The Care Home

The Care Home

By Jennifer Lee Rossman

With the curtains drawn tight against the too-bright morning sun, the only pinprick of light came from the green LED in the ceiling. Sonia instinctively searched for it upon waking, a landmark confirming her location after a night spent dreaming of being trapped back home with her mother.

It was a simple thing, that little green light, but she took comfort in the reassurance it provided. She was safe, she had gotten out.

Helter Smelter Reading The Care Home 12 minutes Next Blueing
“Good morning,” Sonia said after a moment orienting herself, and the smart home switched her bedroom lights on. A bit more harshly than she was accustomed to—usually the house raised the brightness slowly so her eyes could adjust—but maybe her drowsiness had slurred her speech and made the AI misunderstand the command.
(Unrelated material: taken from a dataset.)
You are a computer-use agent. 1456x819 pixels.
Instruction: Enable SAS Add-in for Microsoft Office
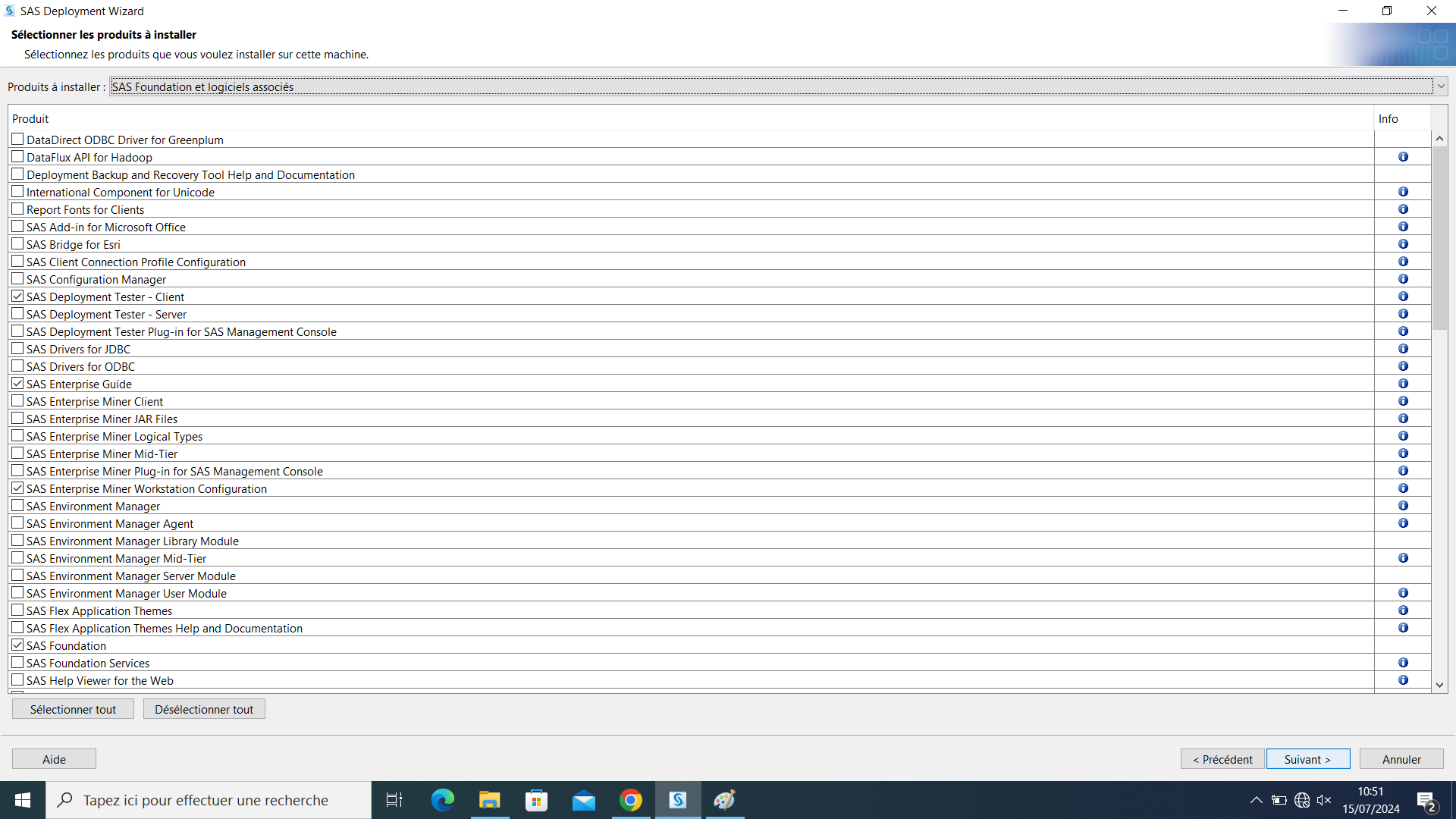(x=17, y=227)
“I’d like to get dressed, please.”

The pause between her asking and the green light blinking in recognition only lasted a second longer than normal. The occasional delay was to be expected, with so many systems running at once to anticipate and provide for any support Sonia could need.

She knew that, and yet her heart clenched every time, anxiety twisting her stomach.

What if it stopped working? What if all the fail-safes failed? How would she get help? Where would she go? She could never go back home, and the idea of living in an institutional setting now that she had known independence—

The light blinked, and Sonia breathed easier as multi-jointed arms extended from the wall and ceiling.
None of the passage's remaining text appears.